If you want to support the weight of a large plant, choose a wire hanging basket which has a sturdy hanger.Staghorn ferns continue to grow and form pups, so you may need to divide off the pups regularly to keep the weight down.

Line the inside of the basket with moss.The coconut coir basket liner can be used.If you want to make a base for your fern to sit on, you need to pack the interior firmly.

Attach wires to the sides of the basket to hold the fern in place, forming an X shape that surrounds the base of it.You could run a wire across the top of the fern's base and hide it in the leaves.

You can plant in a normal pot, but you might need to put it on a stand as the plant grows.

Half cactus and half orchid bark can be used to create a potting soil.If the roots are visible, spread them out.To make sure the blend is well balanced and that the roots have contact with the mix, set it on top.

If you leave a little space in the pot, the plant can sit down inside for extra support.

Staghorn ferns don't require much trimming, but only when there is something to be done.

If the frond is damaged, use a pair of scissors to cut it off.Cut the frond at its base if it is showing signs of damage.Remove the damaged portion by trimming it.

If the shield leaves are damaged, they should be left on the plant.They help provide the plant with its required nutrition by decomposing around it.They help to keep the plant in place and protect it from damage.

If you don't overwater or underwater, you should have no growing problems.There are two pests and one disease to be aware of.

As with almost any plant that has leaves, aphids can become a problem.Mealybugs are a hazard.Plants are left with spotty damage due to the pests sucking the sap out of them.

It is important to not blast your plant with water in order to get rid of Staghorn Ferns.If you opt for a gentle spraying of all plant surfaces with insecticidal soap, it will wipe them out.

It is susceptible to black leaf spot, also known as rhizoctonia, like roses and many other thick-leaved plants.If left unaddressed, this fungus can spread quickly around your garden.

It is best to use a double-headed approach.If you want to destroy the leaves, spray them with a mild fungicide.

The only problem with your fertile antler fronds turning brown is that they are thirsty.If it is hot and dry, increase the watering frequency.

If a large patch turns brown, it is likely that the patch is drying out so it can release its spores.It is time to harvest your spores.

Shield leaves regularly brown.The plant will grow new leaves over time.The old ones form a dense layer that protects the base of the fern.They become plant food over time.

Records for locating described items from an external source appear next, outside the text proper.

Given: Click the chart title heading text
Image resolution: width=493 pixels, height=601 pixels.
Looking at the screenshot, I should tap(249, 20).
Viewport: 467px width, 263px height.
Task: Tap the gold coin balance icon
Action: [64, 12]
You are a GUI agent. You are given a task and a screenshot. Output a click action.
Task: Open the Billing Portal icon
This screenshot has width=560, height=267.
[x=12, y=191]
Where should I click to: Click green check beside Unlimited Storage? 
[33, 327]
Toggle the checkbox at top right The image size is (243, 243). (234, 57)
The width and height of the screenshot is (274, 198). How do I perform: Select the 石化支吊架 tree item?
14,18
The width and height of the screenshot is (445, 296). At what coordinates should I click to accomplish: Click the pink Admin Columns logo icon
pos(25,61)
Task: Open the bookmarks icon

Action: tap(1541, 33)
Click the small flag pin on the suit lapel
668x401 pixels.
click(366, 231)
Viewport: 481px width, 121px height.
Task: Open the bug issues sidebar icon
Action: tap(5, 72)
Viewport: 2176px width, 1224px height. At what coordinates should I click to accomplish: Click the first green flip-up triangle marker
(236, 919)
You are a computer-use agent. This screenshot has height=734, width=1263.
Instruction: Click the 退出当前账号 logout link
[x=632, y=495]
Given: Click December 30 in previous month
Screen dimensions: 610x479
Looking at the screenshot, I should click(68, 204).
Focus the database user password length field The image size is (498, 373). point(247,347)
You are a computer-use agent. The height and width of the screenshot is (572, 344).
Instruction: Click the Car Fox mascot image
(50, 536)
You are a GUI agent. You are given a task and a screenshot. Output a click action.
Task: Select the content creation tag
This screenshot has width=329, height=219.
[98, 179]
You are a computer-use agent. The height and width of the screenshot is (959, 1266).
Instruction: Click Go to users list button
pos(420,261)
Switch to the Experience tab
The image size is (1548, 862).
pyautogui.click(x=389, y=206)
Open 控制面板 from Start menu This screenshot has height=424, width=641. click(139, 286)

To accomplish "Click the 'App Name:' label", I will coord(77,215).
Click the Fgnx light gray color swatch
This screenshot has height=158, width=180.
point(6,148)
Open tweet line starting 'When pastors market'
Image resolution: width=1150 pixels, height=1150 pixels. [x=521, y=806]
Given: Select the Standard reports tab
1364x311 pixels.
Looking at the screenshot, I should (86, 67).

The plant can go quiet in the fall or winter.It may appear to be brown for a longer period of time because it won't grow new fronds as quickly.It will green back up quickly when the spring arrives.

This is an interesting question.There are people who tuck pieces of banana peel under the leaf shield of young plants, where it becomes more nutrition for the plant.

It is likely that this works well, but it may also attract ants, fruit flies, or other bad stuff to your fern.There may be pesticides on the outside that you don't know about if it's not organic.

I would recommend taking a little bit of compost and putting it under or around the shield leaves.Compost will provide valuable plant food, and you won't have insect issues with it.You don't want to create a pocket that will hold a lot of water, so be careful not to use too much.

In parts of Australia and New Zealand, the leather-leaf spore caterpillar is a problem.Its scientific name is Calicotis crucifera.

There isn't much information on Calicotis crucifera.It is a caterpillar species.

According to some information, they only eat leatherleaf fern spores.The name "elkhorn spore caterpillar" implies it may attack elkhorn fern, but it's not widely documented as a pest.

Damage caused by this tiny caterpillar includes leaf-tip browning and loss of some, but typically not all.

It can be difficult to find Calicotis crucifera, as they tunnel within the brown spore patches on the underside of leaves.They reach 6mm in length, which is extremely tiny and hard to see.They emerge as adults when they hang their cocoon from the underside of a leaf.

There are no known enemies of this caterpillar.Birds and other small animals can eat adult moths.